So wogt nun die Diskussion zwischen Befürwortern des öffentlichrechtlichen Organisationsmodells für den Rundfunk, von ihren Gegnern gern mit dem wenig kleidsamen Attribut „Monopolisten" belegt, und den Verfechtern des Privat-TV hin und her - und das seit Jahren.

Wobei aber die wichtigsten Fragen bisher unbeantwortet blieben. Etwa: Wie entgeht ein auflagenfreies Privatfernsehen im Konkurrenzkampf um Einschaltzahlen, die gleichzeitig den Index für Werbeeinnahmen darstellen, der zwangsläufigen Pro-grammverflachung? Wie verkraften die Printmedien den Abfluß der Werbeschillinge in Richtung Bildschirm? Wie verhindert man das Entstehen von unkontrollierbaren Meinungsmonopolen, wenn etwa kapitalkräftige Verleger ins TV-Geschäft einsteigen? Welche Auswirkungen hat die über dreißig und mehr Kanäle ins Haus sprudelnde Programmflut auf Freizeitverhalten, Familienleben, Kindererziehung und Bildungsstand?

Die Antworten lassen sich finden, in den USA etwa, wo es die schrankenlose „Medienfreiheit" wirklich gibt und diese bereits etliche Sekundärliteratur nach sich gezogen hat, die so bezeichnende Titel wie „Die Droge im Wohnzimmer" oder „Schafft das Fernsehen ab" trägt.

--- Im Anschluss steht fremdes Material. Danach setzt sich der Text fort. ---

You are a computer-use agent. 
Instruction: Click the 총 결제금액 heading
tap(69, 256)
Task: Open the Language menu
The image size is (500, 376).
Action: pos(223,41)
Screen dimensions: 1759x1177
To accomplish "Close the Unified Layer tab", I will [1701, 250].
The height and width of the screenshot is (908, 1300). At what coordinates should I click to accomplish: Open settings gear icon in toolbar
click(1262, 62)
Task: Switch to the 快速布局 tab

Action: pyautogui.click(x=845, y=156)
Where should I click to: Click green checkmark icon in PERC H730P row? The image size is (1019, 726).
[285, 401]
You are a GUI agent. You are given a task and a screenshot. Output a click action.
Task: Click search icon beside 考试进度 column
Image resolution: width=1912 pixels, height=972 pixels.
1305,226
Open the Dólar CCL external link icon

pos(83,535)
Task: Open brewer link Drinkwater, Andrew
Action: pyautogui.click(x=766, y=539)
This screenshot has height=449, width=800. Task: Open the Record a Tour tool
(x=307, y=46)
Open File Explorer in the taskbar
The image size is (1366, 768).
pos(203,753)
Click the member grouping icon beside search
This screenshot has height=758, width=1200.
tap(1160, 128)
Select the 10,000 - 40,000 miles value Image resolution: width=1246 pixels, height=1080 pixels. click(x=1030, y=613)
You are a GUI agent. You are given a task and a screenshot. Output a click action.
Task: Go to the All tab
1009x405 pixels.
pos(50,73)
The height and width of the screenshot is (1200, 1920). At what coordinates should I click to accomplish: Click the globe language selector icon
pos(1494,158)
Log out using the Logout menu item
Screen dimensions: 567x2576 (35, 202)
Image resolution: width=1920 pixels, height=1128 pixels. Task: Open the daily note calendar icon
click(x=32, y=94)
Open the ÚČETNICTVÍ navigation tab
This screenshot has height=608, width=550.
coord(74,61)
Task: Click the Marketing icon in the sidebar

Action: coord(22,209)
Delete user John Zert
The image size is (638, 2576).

Einer Umfrage zufolge wollen dortzulande bereits 44 Prozent der Kinder zwischen vier und sechs Jahren den Bildschirm lieber als den eigene Vater.

Oder in Italien, wo kürzlich der Hauptgewinn eines erotischen TV-Gewinnspiels eine Nacht mit einer der nackten Schönen war, die allnächtlich die Mattscheiben bevölkern! Kein Zweifel, daß bei derartigem Firlefanz die Einschaltziffern und damit das Werbegeschäft stim-

men. Der Rest allerdings ist Schweigen.

Mitnichten, tönt es nun aus dem Kreis der Privat-TV-Fans, es gibt da ja nicht nur das amerikanische und das italienische Beispiel, sondern auch das britische Independent Te-levision (ITV), das beweist, daß auch Privatfernsehen anspruchsvoll sein kann. Und tatsächlich: ITV macht spritziges, hautnahes Fernsehen.

Allerdings: als Beispiel für auflagenfreies Privat-TV läßt sich ITV nicht verwenden. Eine von der Regierung eingesetzte Kontrollbehörde vergibt die Lizenzen an die in der ITV zusammengeschlossenen regionalen Privatgesellschaften, sie übt scharfe Programmkontrolle aus. Wer bei der Kontrolle nicht entspricht, erhält keine Lizenz mehr, die alle sechs Jahre erneuert werden muß. Das Statut der ITV führt 43 Punkte auf, denen die Werbung unterliegt und die (nicht geringen) Gewinne der ITV werden massiv besteuert.

Dieses Beispiel zeigt nur die Notwendigkeit von Programmauflagen. Überall, wo Fersehen privatwirtschaftlich ohne Auflagen betrieben wird, kommen hochwertige Information, Kulturprogramme und Minderheiten unter die Räder. Die Informationsvielfalt besteht - wie die USA zeigen - nicht.

Ob viele österreichische Interessenten an einer Privat-TV-Anstalt, die gleichen Auflägen wie der ORF unterworfen wäre, Gefallen finden würden? Der ORF jedenfalls ist der größte Radio- und Fernsehproduzent im deutschen Sprachraum, er bietet täglich drei Radio- und zwei Fernsehprogramme mit 120 Radio- und 15 Fernsehstunden.

Private Programmveranstalter könnten sicher im Bereich des Kabelfernsehens erwünscht sein - wer aber wird diese Programme bezahlen? Die Werbewirtschaft auf Kosten der Zeitungen? Sicher nicht der Konsument, der heute schon hohe ORF-Gebühren zu bezahlen hat und in Hinkunft auch noch für die ausländischen Programme zur Kasse gebeten wird.

Die technische Entwicklung wird manches klären. Teletext und Bildschirmzeitung, lokales Kabel-TV, Satellitenfernsehen werden sicher nicht nur von einer öffentlich-rechtlichen Anstalt gemacht werden können und dürfen. Wer sich aber mit aufgepflanztem Bajonett und Hurra-Geschrei kopfüber in eine nur mehr unzureichenden Marktmechanismen folgenden Privat-TV-Landschaft stürzt, läuft Gefahr, ein Schlachtfeld zu hinterlassen, auf dem kein Gras mehr wächst.